◆ List of tasks ◆
1. According to the article on Java benchmarks below, what is the default duration of the "run" period in SPECjvm2008?
2. Carry on the article on Java benchmarks from its last sentence.

◆ Selected text ◆
| By Paul Murray | Article Rating: |
|
| December 15, 2009 10:15 AM EST | Reads: |
2,146 |
Java Development on Ulitzer
Writing meaningful Java benchmarks is a tricky business. It's well known that the Java Virtual Machine's just in time (JIT) compilation process means that running an application for a few seconds won't let you predict the performance of the application over hours or days of uptime. In spite of this, developers often rely on micro-benchmarks to set performance SLAs for their applications.
Micro-benchmarks test some small, discrete component of an application. They're usually written in an effort to benchmark a component considered critical to the app's overall performance. Here's a typical example, summing all the numbers from one to a specified limit:
long accumulatedTotal(int limit) {
long result=0L;
for (int i=1; i<=limit; i++) {
result += i;
}
return result;
}
How long does this method take to execute for different values of limit? On my 32-bit OpenSolaris machine using Java 6u16 the first call to this method shows a non-linear runtime for small values of limit:

The method is initially executed by an interpreter and the JIT compiler doesn't kick in until the JVM detects that the method is doing a lot of looping. It then takes some time to compile the method, during which time the loop continues to run under the interpreter. Once this process is complete, the JVM can jump into the compiled version of the method and the average runtime for the remaining iterations is greatly reduced. The upshot is that
for small values of limit, the runtime is non-linear, but as limit gets much larger it becomes much more predictable.
Benchmarks like SPECjvm2008 know about this quirk in the behavior of the JVM and try to account for it. SPECjvm2008 repeatedly runs its benchmark code for a fixed "warm-up" period - typically 120 seconds. The warm-up time must be long enough to allow compilation of all the performance-critical methods in the benchmark code. You can observe the compilation process in the JVM by adding the Java command-line option -XX:+PrintCompilation. The benchmark then continues to execute for a "run" period - for SPECjvm2008 the default duration is 240 seconds - and the benchmark result is the number of iterations of the benchmark that were completed per minute of the run period.
But does this approach really predict application performance? As so often with the JVM, it turns out to be more complicated than you expect.
A modern JVM such as Sun's Java 6 contains a JIT compiler that is capable of generating native code every bit as efficient as that produced by an ahead-of-time (AOT) C++ compiler. Among the many optimizations performed by the JIT is method inlining. Calling small methods can incur a large overhead - for example, Java classes routinely contain getter and setter methods that simply read or write the value of a variable. The cost of calling a trivial method can be high relative to the work performed by the method, so the JIT will attempt to copy the body of a small method into its caller.

◆ Entries shown ◆

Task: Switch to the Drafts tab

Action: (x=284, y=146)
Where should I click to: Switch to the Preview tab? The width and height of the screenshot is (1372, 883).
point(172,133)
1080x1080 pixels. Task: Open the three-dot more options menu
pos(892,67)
--
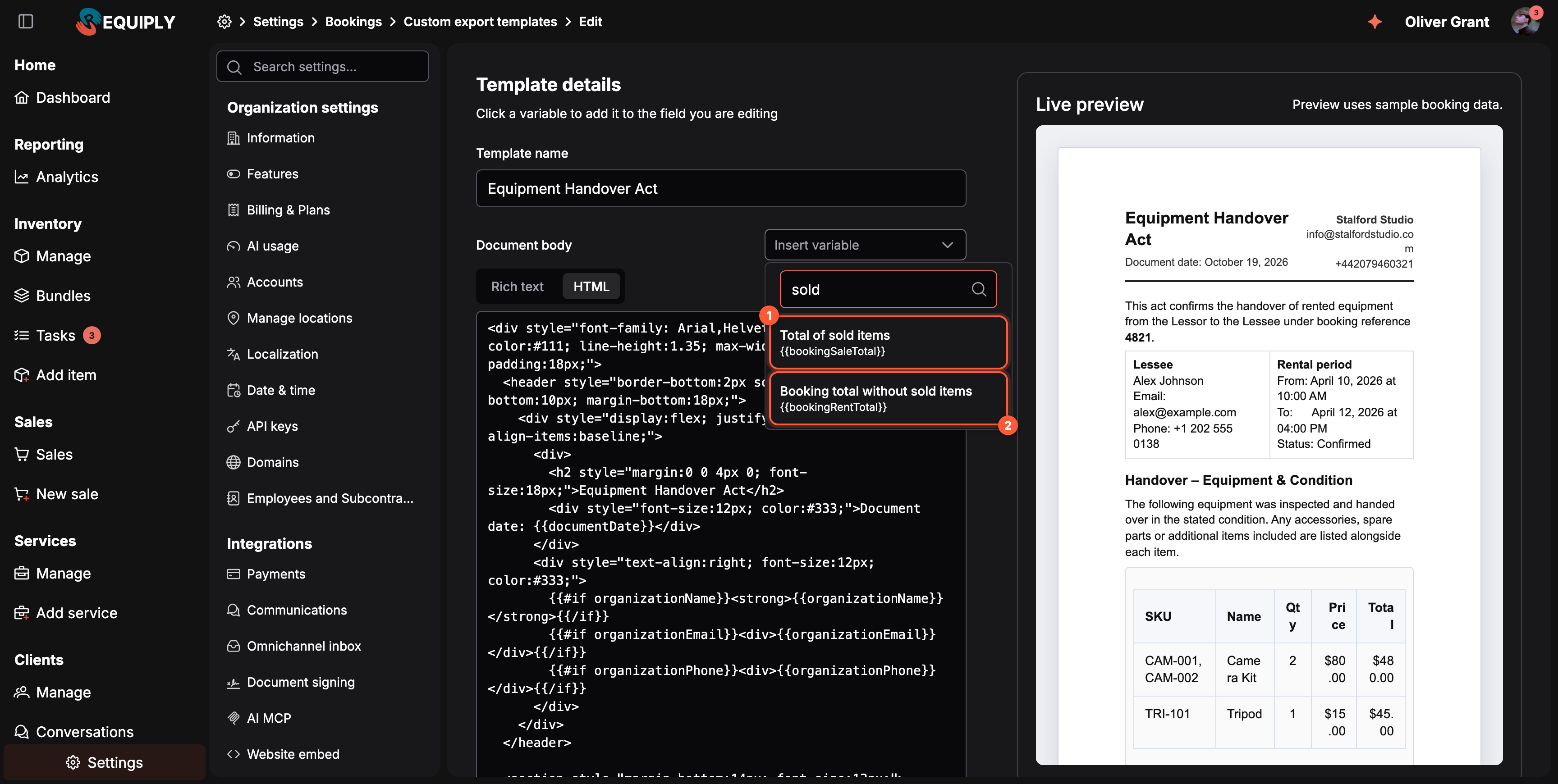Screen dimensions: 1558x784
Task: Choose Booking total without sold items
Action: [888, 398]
--
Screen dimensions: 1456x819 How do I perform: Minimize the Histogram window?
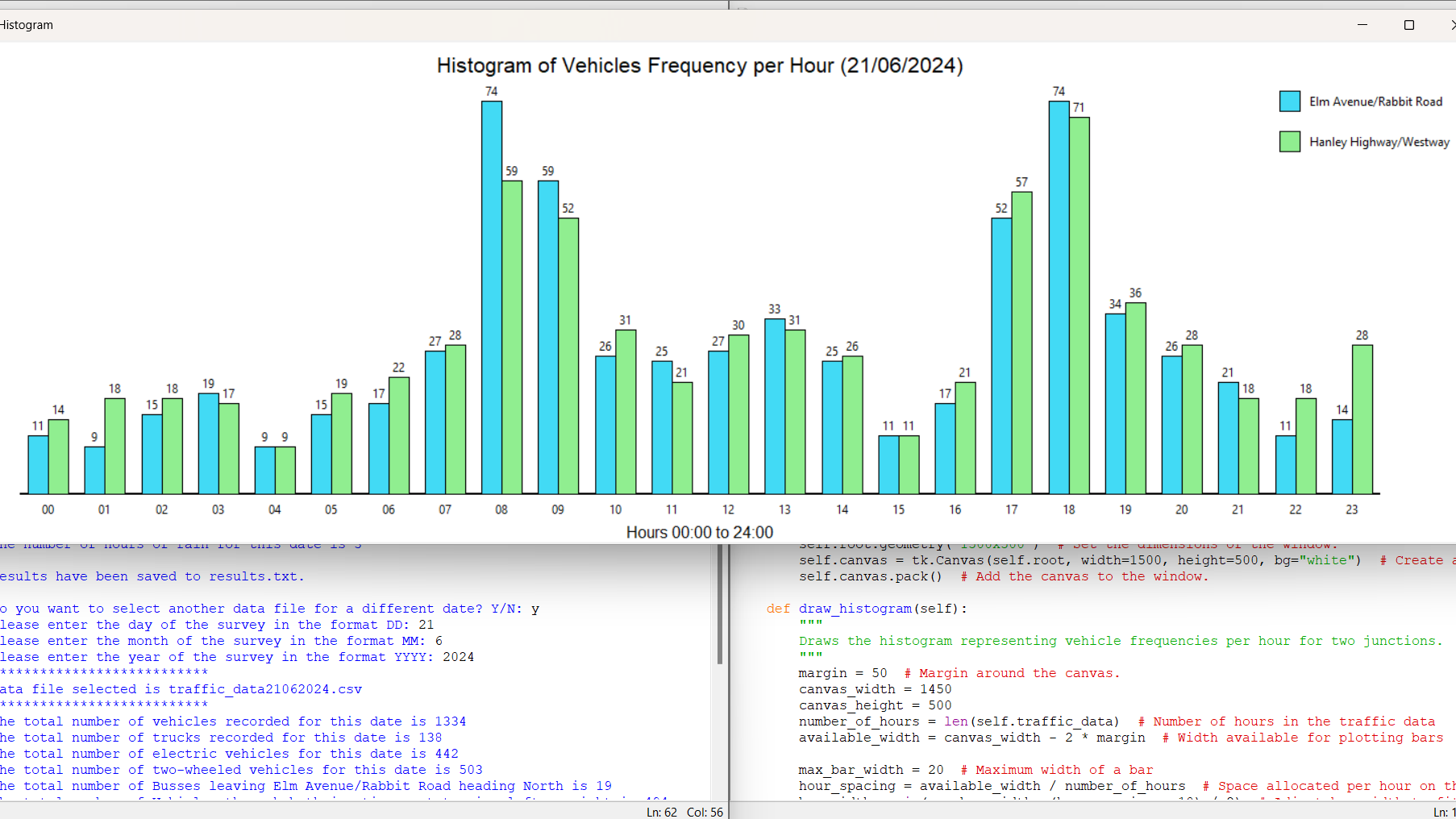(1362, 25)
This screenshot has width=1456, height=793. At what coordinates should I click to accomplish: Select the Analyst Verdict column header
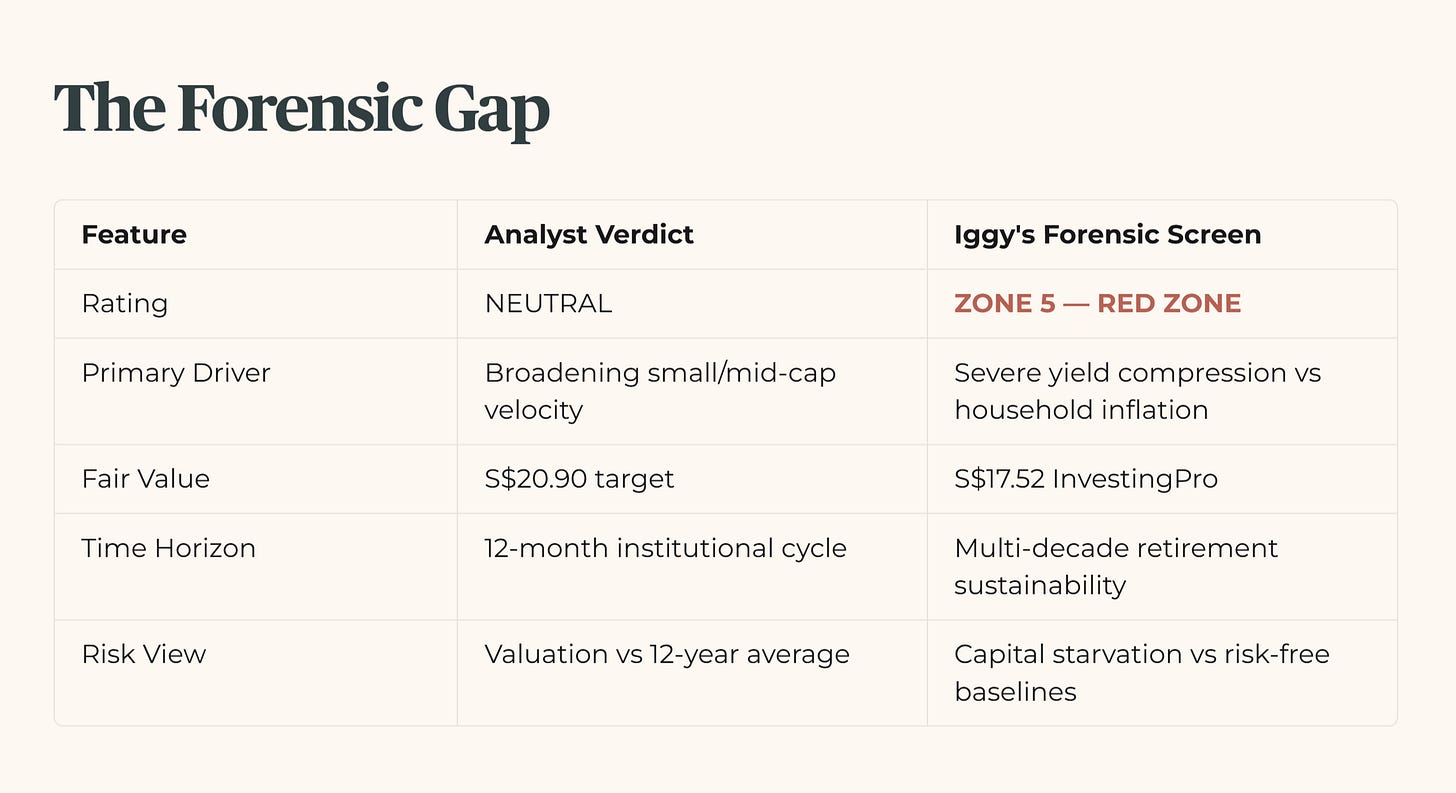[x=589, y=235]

◆ Task results ◆
1. 240 seconds.

2.
Consider a simple getter method like this:
Class Limit {
private int limit;
public Limit(int limit) {
this.limit = limit;
}
public int getLimit() {
return limit;
}
}
If this is called from a loop like this, where "o" is an instance of class Limit:
for (int i=0; i<o.getLimit(); i++) {
// Do something
}
then it would be nice to inline the getLimit() method so that the resulting code looks like this:
for (int i=0; i<o.limit; i++) {
// Do something
}
In an AOT compiler, this inlining might not be possible. For example, the object "o" might not be an instance of Limit but of some subclass of Limit that overrides the getLimit() method. Because it compiles with knowledge of runtime behavior and can throw away compiled code if necessary, the JIT can decide to inline Limit.getLimit(). If "o" is ever seen to be an instance of a subclass of Limit, then the compiled code can be discarded and the loop recompiled appropriately.
Let's take a look at the Arrays.sort(Object[] a) method. The javadocs say that all elements in the array must implement the Comparable interface. Arrays.sort() make many calls to the compareTo() method of the elements it is sorting. The compareTo() method in class Integer is very simple:
public int compareTo(Integer anotherInteger) {
int thisVal = this.value;
int anotherVal = anotherInteger.value;
return (thisVal<anotherVal ? -1 : (thisVal==anotherVal ? 0 : 1));
}
If you only ever call Arrays.sort() on arrays consisting entirely of Integers, the JIT compiler can detect this and inline the Integer.compareTo() method into the sort().
What happens if you later call Arrays.sort() to sort an array of instances of class Short? The compiled code performs a quick check on each array element to ensure that it is an Integer. When this check fails, the compiled code is discarded and Arrays.sort() is recompiled to account for the new set of observed array element types.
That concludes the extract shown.